The martini is at once stand-offish and seductive. Nothing to my mind better signifies grown-up cool than the iconic stemmed glass, with its crystal-clear liquid and single maiden olive pierced by a well-honed pick. No other beverage beguiles you into gazing across the table as you sip, head cast down as if you were reading the juniper berries, half-lidded eyes turned up, at your drinking partner. Faster than sound across water, a message sent martini-mail reaches its mark before you set down the cocktail glass.
For a good many of the years I’ve been sipping, the gin martini was considered a fusty relic of a bygone time. First the Chablis and chardonnay crowds spurned it; then the single-malt snobs ignored it, and of course the red-wine health nuts regarded it with morally superior contempt. But then it got discovered by hip twenty- and thirty-somethings. Maybe the Rat Pack revival of a few years back sparked it. Maybe the Absolut (vile stuff) marketing campaign had something to do with it. I don’t know, and I don’t care.

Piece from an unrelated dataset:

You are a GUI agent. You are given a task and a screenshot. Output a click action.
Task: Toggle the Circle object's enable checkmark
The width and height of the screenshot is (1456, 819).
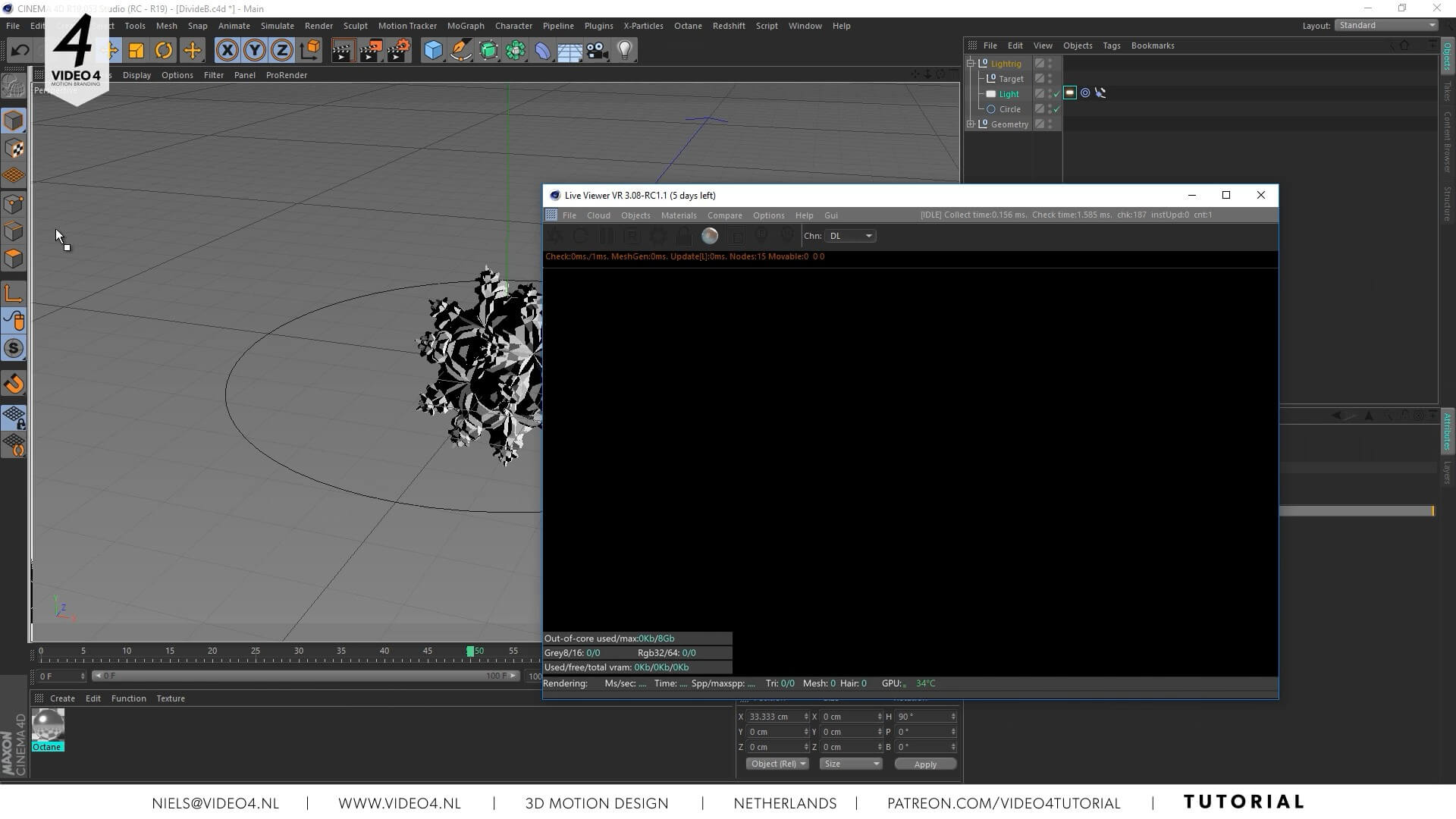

What I do care about though is that all of a sudden my elegant, high-toned, high-test cocktail starting arriving in birdbath-sized glasses. I suppose to justify the $15.00+ price tags the bars began charging, but, really, who needs a six-ounce martini? It won’t stay cold, unless you chug it. It won’t retain that slam, bang, tang that made Sinatra and others believers. No, what it will do is get you drunk, fast. That’s not the point. A martini should insinuate itself into your faculties…loosening your judgment and your standards maybe just a little, putting you at the brink of misbehavior but letting you stay in charge. One more thing: a “very dry martini” is not code for “skip the vermouth.” That drop or two (at most) is essential to the chemistry of the elixir. Without it, you’ve got a drink but you don’t have a martini. Downing a Big Gulp of gin is not part of martini culture.
And while I am on the subject, neither is calling any vile concoction you care to dream up a “martini” just because you have poured the stuff into a defenseless cocktail glass. My idea of being outré with a martini is substituting a pickled onion for the olive, and I have the decency and sufficient respect for the mother of all cocktails to call this drink what it is: a Gibson. But instead we find chocolate martinis. Sour apple martinis. Mango martinis. There’s even some ghastly creation called the “breakfast martini” that requires the addition of orange marmalade. If I want breakfast, I’ll have Cheerios; if I want a martini, I’ll wait till 5:00 p.m. and then have gin and a whisper of vermouth…hold the fruit, all of it.
If I were to guess the reason these abominations have proliferated, I would chalk it up to our country’s addiction to all things sweet. If you want an education on that subject, read Karen and John Hess’s The Taste of America; it’s as bracing as the martini itself and a real resource for anyone who thinks that Michael Pollan et.al. are originals.
And then there are the gin snobs. Oh, for the days when Beefeater reigned supreme. Now in addition to the tasty but potent Tangueray, there’s Tangueray Ten (premium priced, of course, but not discernibly different from the regular) and Tangueray Rangpur, flavored with exotic limes (and quite servicable in a Gimlet, but that’s it), Bombay Sapphire (a higher proof and price) competes with its poor sister in the green bottle, and the liquor shelves are choked with all manner of small-batch, premium-priced infusions, each competing for the discerning drinker’s palate. Give me plain old Gordon’s any day. Just try ordering Gordon’s in a swanky bar or restaurant and watch the smirks and assurances that “we don’t serve that” begin. Truth is, I used to be a Tanqueray girl, but as I got older I found I didn’t need the extra proof, so clean, crisp Gordon’s does me just fine.
Given the recent explosion of designer tequilas, I suppose the smart crowd has moved on, and the martini craze is on its way out. I can hardly wait. Then things will be back to normal…me and the ghosts of Nick, Nora, and Mame bellied up to the bar, Dave McKenna at the piano.